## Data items
--*--
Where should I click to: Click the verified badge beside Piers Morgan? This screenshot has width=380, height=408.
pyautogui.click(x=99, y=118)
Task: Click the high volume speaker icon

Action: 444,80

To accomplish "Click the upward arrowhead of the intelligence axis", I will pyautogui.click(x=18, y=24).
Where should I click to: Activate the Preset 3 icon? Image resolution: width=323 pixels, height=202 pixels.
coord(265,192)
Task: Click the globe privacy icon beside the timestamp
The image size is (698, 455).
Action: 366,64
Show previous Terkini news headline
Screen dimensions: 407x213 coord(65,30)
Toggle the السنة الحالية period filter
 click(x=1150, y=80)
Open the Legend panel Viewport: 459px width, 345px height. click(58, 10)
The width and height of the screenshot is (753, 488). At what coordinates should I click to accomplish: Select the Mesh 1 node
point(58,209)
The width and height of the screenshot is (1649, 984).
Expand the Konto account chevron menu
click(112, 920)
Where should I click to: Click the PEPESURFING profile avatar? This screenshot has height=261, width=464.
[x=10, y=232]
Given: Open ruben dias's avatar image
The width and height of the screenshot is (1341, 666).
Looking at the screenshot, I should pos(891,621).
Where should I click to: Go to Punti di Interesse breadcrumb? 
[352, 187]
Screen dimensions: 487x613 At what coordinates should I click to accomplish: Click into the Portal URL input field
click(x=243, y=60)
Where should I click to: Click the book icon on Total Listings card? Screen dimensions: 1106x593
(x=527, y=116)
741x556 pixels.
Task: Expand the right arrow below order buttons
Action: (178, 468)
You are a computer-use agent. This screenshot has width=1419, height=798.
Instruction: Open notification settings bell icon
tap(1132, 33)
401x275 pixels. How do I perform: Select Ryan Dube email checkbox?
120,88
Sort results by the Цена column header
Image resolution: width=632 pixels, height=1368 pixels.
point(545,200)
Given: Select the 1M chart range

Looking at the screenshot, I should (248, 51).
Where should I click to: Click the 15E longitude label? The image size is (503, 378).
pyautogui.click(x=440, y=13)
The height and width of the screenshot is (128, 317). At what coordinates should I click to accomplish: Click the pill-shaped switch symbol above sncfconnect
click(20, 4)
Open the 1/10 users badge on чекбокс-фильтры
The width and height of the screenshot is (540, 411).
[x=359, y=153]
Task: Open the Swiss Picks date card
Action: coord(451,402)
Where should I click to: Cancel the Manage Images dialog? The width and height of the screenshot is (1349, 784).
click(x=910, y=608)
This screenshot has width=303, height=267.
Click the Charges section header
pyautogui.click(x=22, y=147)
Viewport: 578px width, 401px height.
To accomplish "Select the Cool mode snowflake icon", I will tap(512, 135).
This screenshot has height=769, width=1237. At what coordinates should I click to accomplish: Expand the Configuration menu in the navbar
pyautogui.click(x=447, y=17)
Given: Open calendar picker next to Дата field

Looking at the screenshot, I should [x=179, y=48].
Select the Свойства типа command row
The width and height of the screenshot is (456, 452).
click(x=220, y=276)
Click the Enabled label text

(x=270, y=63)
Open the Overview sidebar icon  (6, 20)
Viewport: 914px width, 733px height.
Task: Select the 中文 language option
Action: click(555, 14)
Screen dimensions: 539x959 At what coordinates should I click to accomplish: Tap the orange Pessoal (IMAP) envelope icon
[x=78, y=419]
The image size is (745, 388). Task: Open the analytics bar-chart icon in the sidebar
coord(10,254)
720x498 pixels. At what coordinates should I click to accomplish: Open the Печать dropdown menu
--*--
## WHAT THE TASK ASKS
Repeat all of the records, letter for letter.

## SOLUTION TO THIS TASK
Where should I click to: Click the verified badge beside Piers Morgan? This screenshot has width=380, height=408.
pyautogui.click(x=99, y=118)
Task: Click the high volume speaker icon

Action: 444,80

To accomplish "Click the upward arrowhead of the intelligence axis", I will pyautogui.click(x=18, y=24).
Where should I click to: Activate the Preset 3 icon? Image resolution: width=323 pixels, height=202 pixels.
coord(265,192)
Task: Click the globe privacy icon beside the timestamp
The image size is (698, 455).
Action: 366,64
Show previous Terkini news headline
Screen dimensions: 407x213 coord(65,30)
Toggle the السنة الحالية period filter
 click(x=1150, y=80)
Open the Legend panel Viewport: 459px width, 345px height. click(58, 10)
The width and height of the screenshot is (753, 488). At what coordinates should I click to accomplish: Select the Mesh 1 node
point(58,209)
The width and height of the screenshot is (1649, 984).
Expand the Konto account chevron menu
click(112, 920)
Where should I click to: Click the PEPESURFING profile avatar? This screenshot has height=261, width=464.
[x=10, y=232]
Given: Open ruben dias's avatar image
The width and height of the screenshot is (1341, 666).
Looking at the screenshot, I should pos(891,621).
Where should I click to: Go to Punti di Interesse breadcrumb? 
[352, 187]
Screen dimensions: 487x613 At what coordinates should I click to accomplish: Click into the Portal URL input field
click(x=243, y=60)
Where should I click to: Click the book icon on Total Listings card? Screen dimensions: 1106x593
(x=527, y=116)
741x556 pixels.
Task: Expand the right arrow below order buttons
Action: (178, 468)
You are a computer-use agent. This screenshot has width=1419, height=798.
Instruction: Open notification settings bell icon
tap(1132, 33)
401x275 pixels. How do I perform: Select Ryan Dube email checkbox?
120,88
Sort results by the Цена column header
Image resolution: width=632 pixels, height=1368 pixels.
point(545,200)
Given: Select the 1M chart range

Looking at the screenshot, I should (248, 51).
Where should I click to: Click the 15E longitude label? The image size is (503, 378).
pyautogui.click(x=440, y=13)
The height and width of the screenshot is (128, 317). At what coordinates should I click to accomplish: Click the pill-shaped switch symbol above sncfconnect
click(20, 4)
Open the 1/10 users badge on чекбокс-фильтры
The width and height of the screenshot is (540, 411).
[x=359, y=153]
Task: Open the Swiss Picks date card
Action: coord(451,402)
Where should I click to: Cancel the Manage Images dialog? The width and height of the screenshot is (1349, 784).
click(x=910, y=608)
This screenshot has width=303, height=267.
Click the Charges section header
pyautogui.click(x=22, y=147)
Viewport: 578px width, 401px height.
To accomplish "Select the Cool mode snowflake icon", I will tap(512, 135).
This screenshot has height=769, width=1237. At what coordinates should I click to accomplish: Expand the Configuration menu in the navbar
pyautogui.click(x=447, y=17)
Given: Open calendar picker next to Дата field

Looking at the screenshot, I should [x=179, y=48].
Select the Свойства типа command row
The width and height of the screenshot is (456, 452).
click(x=220, y=276)
Click the Enabled label text

(x=270, y=63)
Open the Overview sidebar icon  (6, 20)
Viewport: 914px width, 733px height.
Task: Select the 中文 language option
Action: click(555, 14)
Screen dimensions: 539x959 At what coordinates should I click to accomplish: Tap the orange Pessoal (IMAP) envelope icon
[x=78, y=419]
The image size is (745, 388). Task: Open the analytics bar-chart icon in the sidebar
coord(10,254)
720x498 pixels. At what coordinates should I click to accomplish: Open the Печать dropdown menu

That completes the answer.